Nevertheless, as I have mentioned in the last two posts, I don't like Lady Chatterley as a character, and I dislike Mellors, her gardener, even more. She is a bored, listless, valueless human being with nothing better to do than just lounge around her huge house, while Mellors is this brooding, hulking, monosyllabic, brutish figure who's not exactly schooled in the finer points of female anatomy.
Even so, I have to accept that Mellors is the prototype. That doesn't mean I have to like the guy, though. I wish that Lawrence had created a better character for this trope - someone with an education, who could string two words together, and even manage a sentence if he tried really hard.
1928, huh? That says it all. The 1920's was a decade of decadence, luxury, and comparative sexual freedom for women. There was Mrs. Pankhurst, the First Wave feminist, back in the days when it was called Women's Liberation, a much more exciting name; there was Mae West, with her winking innuendo; there was HRH the Prince Edward, the Prince of Wales, going around seducing married women, like Freda Dudley Ward (and later, in the 1930's, Wallis Simpson, leading to the Royal Abdication of 1936); there was "The Great Gatsby". Yet I'm not entirely thrilled with the twenties as a decade, nor do I buy wholeheartedly that this was some sexy, fashionable, halcyon age of Rudolph Valentino silent movies, or "It Girls" like Theda Bara, Clara Bow or Louise Parsons, or figures like Tallulah Bankhead. Behind all this glamour and surface glory was an aching void - all of these people, real or fictional, were former Edwardians, who had grown up in the naive, innocent days of HM King Edward VII, who was a fun, jolly, colourful figure of joy, after the stuffy Victorian Age. Yet all these dreams had been brutally smashed to smithereens in the trenches of World War I, and now they hid their trauma in drug addiction, booze, pointless wild parties, sexual excess and social abandon. They were the Lost Generation. Theirs was an age of meaningless diversion from pain they couldn't bare to face.
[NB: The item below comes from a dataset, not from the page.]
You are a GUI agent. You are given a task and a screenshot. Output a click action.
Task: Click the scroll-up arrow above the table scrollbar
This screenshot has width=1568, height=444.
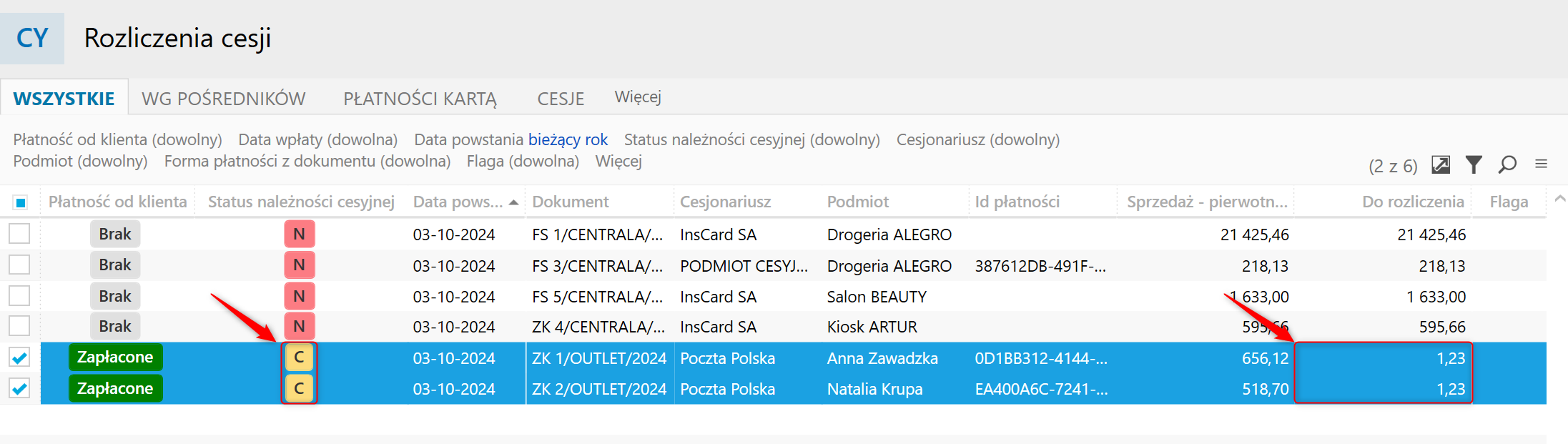click(x=1560, y=199)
So I feel unsatisfied with Lady Chatterley and Mellors. Lawrence lays on the social class distinctions way too thick for my liking, making such a big deal out of her aristocratic bearing and his thuggish status as a member of the uneducated working class. Sex between them is brutish, ugly, short, with no finesse. While some women might thrill to the dominance of such a man, I don't see why I need to put up with a near-Neanderthal lover just to get it.
Yet, despite Mellors' shortcomings, there is still something sexy about a man who works in the garden. From jokes like, "he's good with his hands", to the need to be strong, with a well-developed body, the feel of rough, calloused hands as a contrast to a woman's gliding, soft, smooth skin, the strength to throw her around the bedroom, the fresh sweat, the roll in the hay, the smell of freshly-cut grass, the hazy, lazy days of summer, the crunch of leaves underfoot in the autumn - all of these are great starting points for a hot tale of desire in the outdoors. Awesome.
I very much hope that Eddie Dalton, my male lead, can fulfill your secret desires for such a man; and I hope I've done a better job at creating a sympathetic character for him than D.H. Lawrence did with Mellors.